Truth

There are so many things about parenting that are top secret. These things are kept top secret because if people found out about them, no one would ever want to reproduce and the human race would become extinct. That is why dinosaurs became extinct - they were horrible at keeping secrets. They were the biggest gossips. Heh. Well, secrets make you sick so I am going to tellyou all the ones I know. This is an act of defiance but also one of faith because I believe people will continue to reproduce. We are stupid that way. So, I present to you the top 9 things you should know about parenting that you won't find in one of those cute little books you buy while pregnant or waiting to adopt:

1. You will be covered in urine and/or feces at one point or another during your stint as a parent. Sometimes, these bodily excretions will come in contact with your mouth. Do not ask how. Just trust and keep your mouth closed.

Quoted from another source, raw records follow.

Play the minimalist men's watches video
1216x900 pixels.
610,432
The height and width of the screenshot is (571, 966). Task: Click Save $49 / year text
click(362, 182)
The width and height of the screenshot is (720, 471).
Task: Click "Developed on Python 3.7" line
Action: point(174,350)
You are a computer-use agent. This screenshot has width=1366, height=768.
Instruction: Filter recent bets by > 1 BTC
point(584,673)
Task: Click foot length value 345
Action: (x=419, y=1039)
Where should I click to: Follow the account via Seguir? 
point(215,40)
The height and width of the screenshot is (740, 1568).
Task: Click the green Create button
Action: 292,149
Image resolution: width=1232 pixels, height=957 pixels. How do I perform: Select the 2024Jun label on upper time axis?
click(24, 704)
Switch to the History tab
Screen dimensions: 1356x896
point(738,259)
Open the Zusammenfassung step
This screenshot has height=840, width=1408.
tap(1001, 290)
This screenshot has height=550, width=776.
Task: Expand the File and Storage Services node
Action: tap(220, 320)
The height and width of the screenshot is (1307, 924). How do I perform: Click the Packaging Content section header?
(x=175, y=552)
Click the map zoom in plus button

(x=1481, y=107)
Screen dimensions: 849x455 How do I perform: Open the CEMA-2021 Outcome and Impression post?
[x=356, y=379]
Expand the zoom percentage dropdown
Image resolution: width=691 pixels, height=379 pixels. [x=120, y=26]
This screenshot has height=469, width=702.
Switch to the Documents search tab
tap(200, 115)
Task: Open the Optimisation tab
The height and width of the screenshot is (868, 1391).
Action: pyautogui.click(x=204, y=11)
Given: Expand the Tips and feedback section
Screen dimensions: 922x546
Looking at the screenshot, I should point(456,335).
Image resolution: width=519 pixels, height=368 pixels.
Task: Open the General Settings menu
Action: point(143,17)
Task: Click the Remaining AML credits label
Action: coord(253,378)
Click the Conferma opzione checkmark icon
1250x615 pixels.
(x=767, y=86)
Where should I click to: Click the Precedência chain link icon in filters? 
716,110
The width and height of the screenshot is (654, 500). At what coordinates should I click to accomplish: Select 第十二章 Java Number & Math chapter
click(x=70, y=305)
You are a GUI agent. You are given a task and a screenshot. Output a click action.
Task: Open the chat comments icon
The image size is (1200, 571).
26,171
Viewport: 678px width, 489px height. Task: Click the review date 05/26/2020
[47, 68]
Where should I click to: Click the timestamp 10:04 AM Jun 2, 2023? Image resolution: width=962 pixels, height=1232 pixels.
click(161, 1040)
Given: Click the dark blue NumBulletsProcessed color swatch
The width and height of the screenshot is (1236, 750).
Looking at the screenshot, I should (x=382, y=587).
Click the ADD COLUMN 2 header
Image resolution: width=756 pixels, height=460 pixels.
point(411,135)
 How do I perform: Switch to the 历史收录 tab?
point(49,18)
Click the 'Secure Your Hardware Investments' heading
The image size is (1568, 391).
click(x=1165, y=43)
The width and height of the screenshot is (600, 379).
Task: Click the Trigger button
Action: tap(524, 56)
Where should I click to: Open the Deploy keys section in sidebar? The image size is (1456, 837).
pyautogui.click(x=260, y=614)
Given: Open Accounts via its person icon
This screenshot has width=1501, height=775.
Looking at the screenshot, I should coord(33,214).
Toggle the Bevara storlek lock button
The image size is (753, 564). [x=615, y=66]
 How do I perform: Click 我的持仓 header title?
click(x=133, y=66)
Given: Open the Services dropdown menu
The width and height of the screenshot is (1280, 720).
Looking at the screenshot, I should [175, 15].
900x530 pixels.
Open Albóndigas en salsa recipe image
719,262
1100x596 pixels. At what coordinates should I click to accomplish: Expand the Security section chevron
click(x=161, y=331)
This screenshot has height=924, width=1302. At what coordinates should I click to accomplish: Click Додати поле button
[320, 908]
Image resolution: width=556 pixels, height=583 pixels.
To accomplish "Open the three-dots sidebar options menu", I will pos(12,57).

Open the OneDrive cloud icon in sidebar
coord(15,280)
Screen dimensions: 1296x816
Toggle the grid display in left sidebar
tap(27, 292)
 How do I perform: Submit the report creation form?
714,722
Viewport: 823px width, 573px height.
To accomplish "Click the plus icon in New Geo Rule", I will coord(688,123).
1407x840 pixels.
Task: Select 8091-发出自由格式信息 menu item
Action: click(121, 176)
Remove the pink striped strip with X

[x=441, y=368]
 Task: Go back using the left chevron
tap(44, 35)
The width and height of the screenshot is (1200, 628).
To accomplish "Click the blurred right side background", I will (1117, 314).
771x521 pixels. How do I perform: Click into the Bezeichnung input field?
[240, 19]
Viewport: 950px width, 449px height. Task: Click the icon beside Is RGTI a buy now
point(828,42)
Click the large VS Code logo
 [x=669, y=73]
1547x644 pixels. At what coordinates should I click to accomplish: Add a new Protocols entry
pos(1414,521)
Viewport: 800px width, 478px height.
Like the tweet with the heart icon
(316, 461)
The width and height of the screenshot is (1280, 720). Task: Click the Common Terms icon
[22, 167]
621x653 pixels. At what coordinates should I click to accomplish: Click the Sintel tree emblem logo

2. Having children will impact your sex life because you will live in fear that they will a) hear you b) walk in on you c) find your sex toys or d) all of the above. This fear is not irrational. They will do these things. Sorry.

3. If you have a date night/important meeting/interview/personal day planned, your child will get sick. Always.

4. You will be forced to deal with every single issue  you have and your kids will put you through the hell you thought you avoided by skipping therapy.

5. Interestingly, although you will become more aware of your issues and flaws and strive to better yourself for the sake of your children, they will make you feel crazier than you have ever felt before. It is their special gift.

6.  Your child will embarrass you in ways that defy imagination. For example, they may tell their teachers about your personal business in the bathroom in horrifying detail.

7. They will injure you. They will joyfully head butt you in the mouth or, even better, stick a miniature flag up your nose. FYI, a flag up the nose causes impressive bleeding.

8. You will be humbled every day. Children are back seat drivers, nosy neighbors, food critics and housing inspectors rolled into one.

9. Your child will projectile vomit on more than one occasion. This will occur in public at least once. No matter where it occurs, you will almost always be collateral damage. If you have a sensitive stomach or a hair-trigger gag reflex, vomiting could be a family affair.

I know there should be 10 items on the list because lists always come in 10's. I know that I should tell you about all the sweet little hugs and kisses that make it all worthwhile. This will have to do because Luisa and I were the victims of #9 tonight and we're still recovering from the smell.